These toilets comprise of closed enclosure on a raised platform above two chambers, one in use and one composting that stores excreta.

Sundarbans: The newly-introduced ECOSAN toilets in the remote islands of Sundarbans are not only providing a hygienic sanitary option to villagers, most of whom used to defecate in the open, but are also converting excreta into organic manures.

With technical and financial support from NGOs, Alpona Gayen of Durbachoti Gram Panchayat in Patharpratima block motivated women folk in her village to install these innovative toilets.

"Most of them were used to defecate in the open but once they realised that it will not be healthier but also accelerate the growth of crops they were willing to change their daily habits," says Gayen.

These toilets comprise of closed enclosure on a raised platform above two chambers, one in use and one composting that stores excreta.

"It takes roughly five months for pathogen free compost to be produced. To help prevent offensive smell in the toilet, urine diversion is introduced whereby feces and urine are not allowed to mix, as a chemical reaction between the two creates odour," says sanitation expert Jyotirmoy Chakraborty.

The diverted urine is taken to a separate chamber that is used to nourish soils for crop growth while the excreta is used similarly as an organic manure later on after it gets decomposed automatically.

The idea of these ECOSAN toilets was initiated by international NGO Save the Children and implemented by the Sundarban Social Development Centre.
Housewife Tukumani Sahu says she is happy that the productivity of crops in her kitchen garden would increase with the new toilets.

Moreover, only about a litre of water is needed for ablution in ECOSAN compost toilet as against 4 to 5 litres in the conventional toilets.

Farmers recall how after the 2009 Aila cyclone the traditional toilets were rendered dysfunctional as the entire village went under water.

"There was a massive outbreak of water-borne diseases during that time. Water was contaminated due to these pit toilets," says Prof Barun Kanjilal of Indian Institute of Health Management Research (IIHMR).

Even now most of the villagers either defecate in the open or use leech pit toilets.
Dr Samiran Panda of the city-based National Institute of Cholera and Enteric Diseases (NICED) warns that in the Sundarbans where floods are common, both options are risky.

Open defecation provides breeding ground for parasites and transmission of various vector-borne diseases while pit toilets gets submerged during floods leading to water contamination.

Diseases such as diarrhea, kala-azar, typhoid, etc, are common here as a result.

According to India Human Development Report 2011, brought out by Institute of Applied Manpower Research of the Planning Commission, about half of Indian households lack access to sanitation facilities resulting in outbreak of diseases like diarrhoea, cholera and typhoid.

Data items:
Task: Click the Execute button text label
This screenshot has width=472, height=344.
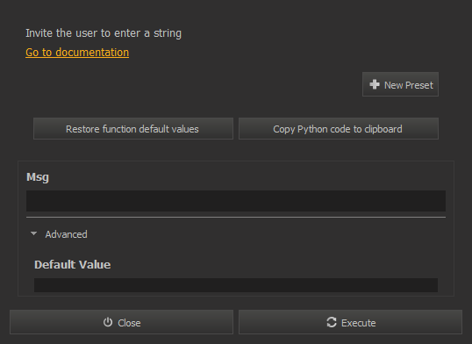Action: coord(359,323)
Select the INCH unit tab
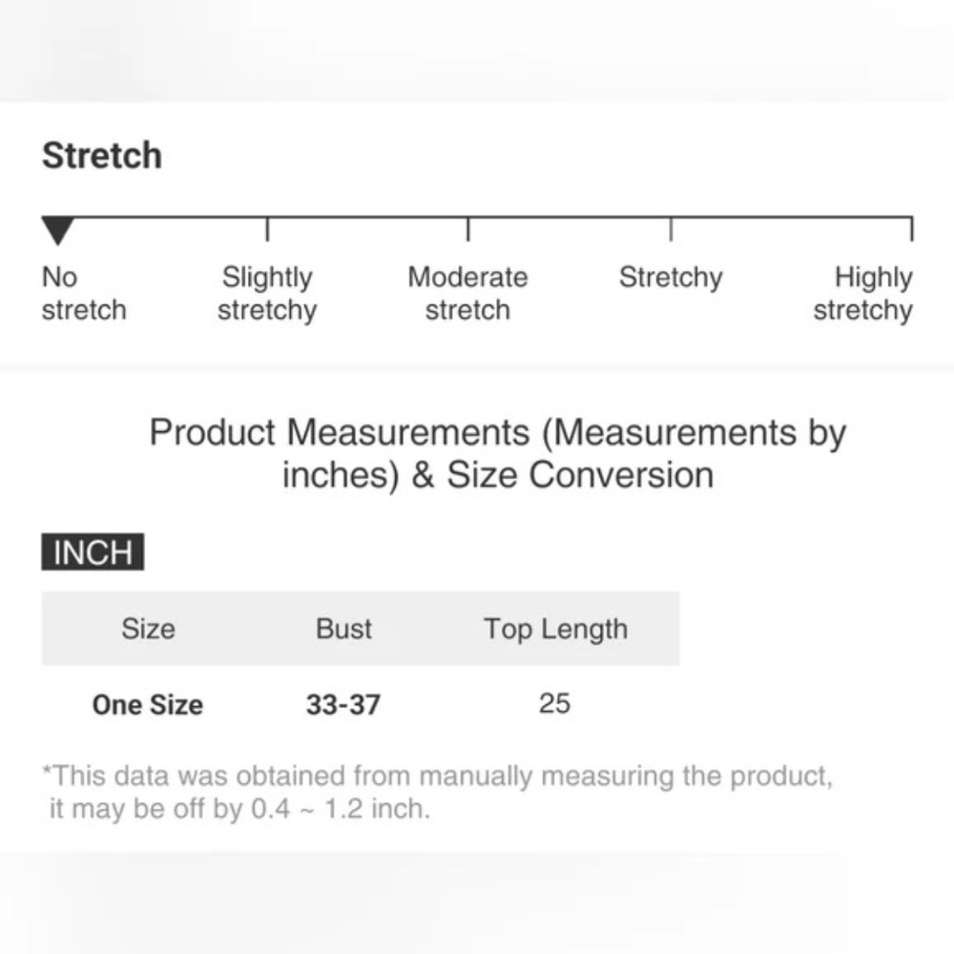This screenshot has height=954, width=954. point(93,551)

* Assignment
Copy the passage of the ECOSAN toilet text between "The idea of" and "leech pit toilets.", inclusive. Rely only on the text about ECOSAN toilets in the Sundarbans.

* Output of the task
The idea of these ECOSAN toilets was initiated by international NGO Save the Children and implemented by the Sundarban Social Development Centre.
Housewife Tukumani Sahu says she is happy that the productivity of crops in her kitchen garden would increase with the new toilets.

Moreover, only about a litre of water is needed for ablution in ECOSAN compost toilet as against 4 to 5 litres in the conventional toilets.

Farmers recall how after the 2009 Aila cyclone the traditional toilets were rendered dysfunctional as the entire village went under water.

"There was a massive outbreak of water-borne diseases during that time. Water was contaminated due to these pit toilets," says Prof Barun Kanjilal of Indian Institute of Health Management Research (IIHMR).

Even now most of the villagers either defecate in the open or use leech pit toilets.